- TASK PROMPT
From the article below about This War Of Mine, answer these questions:
1. Which studio developed This War Of Mine?
2. What is the game drawn in?
3. What word does Przemysław Marszał say suits the game?

How a group of Polish devs turned war into a deeply personal and groundbreaking game

As mood boards go, Dire Straits, A-ha, Banksy and the siege of Sarajevo might seem like unlikely bedfellows. But all played their part in influencing the development of 11 Bit Studios’ tale of a group of civilians caught in a war zone, This War Of Mine.

The striking black-and-white survival game is drawn in smudged, thick pencil strokes and uses a muted palette to reflect its equally downbeat tone as you attempt to protect a group of survivors from starvation, freezing temperatures, marauding bandits and festering, untreated wounds. But this startling project began life as something more traditional.

“We had some mechanics and ideas for something designed for gamers,” art director Przemysław Marszał, who previously worked as a designer on the studio’s contribution to the tower defense genre, Anomaly: Warzone Earth, explains. “Some of those early ideas were transferred to This War Of Mine, but we wanted to make something much more meaningful. That’s the word that suits our game.”

- RECORD LIST

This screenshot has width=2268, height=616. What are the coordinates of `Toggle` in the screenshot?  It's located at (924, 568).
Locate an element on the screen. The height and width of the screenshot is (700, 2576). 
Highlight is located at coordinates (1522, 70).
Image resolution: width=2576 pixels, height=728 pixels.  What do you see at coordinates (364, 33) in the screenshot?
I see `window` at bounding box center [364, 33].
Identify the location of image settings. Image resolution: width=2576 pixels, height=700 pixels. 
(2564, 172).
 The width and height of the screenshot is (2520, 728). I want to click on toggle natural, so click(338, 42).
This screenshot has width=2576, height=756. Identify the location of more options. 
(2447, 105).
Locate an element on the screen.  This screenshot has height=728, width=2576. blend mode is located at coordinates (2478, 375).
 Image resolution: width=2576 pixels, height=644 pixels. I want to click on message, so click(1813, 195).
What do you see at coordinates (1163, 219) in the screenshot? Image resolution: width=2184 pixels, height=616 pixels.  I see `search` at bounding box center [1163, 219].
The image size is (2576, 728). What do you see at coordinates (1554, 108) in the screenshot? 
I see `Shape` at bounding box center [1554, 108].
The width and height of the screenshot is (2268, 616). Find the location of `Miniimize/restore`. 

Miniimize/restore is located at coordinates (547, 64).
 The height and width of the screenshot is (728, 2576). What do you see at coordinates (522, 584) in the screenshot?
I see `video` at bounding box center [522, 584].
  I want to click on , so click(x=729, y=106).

- FINISHED TASK
1. 11 Bit Studios
2. Smudged, thick pencil strokes
3. Meaningful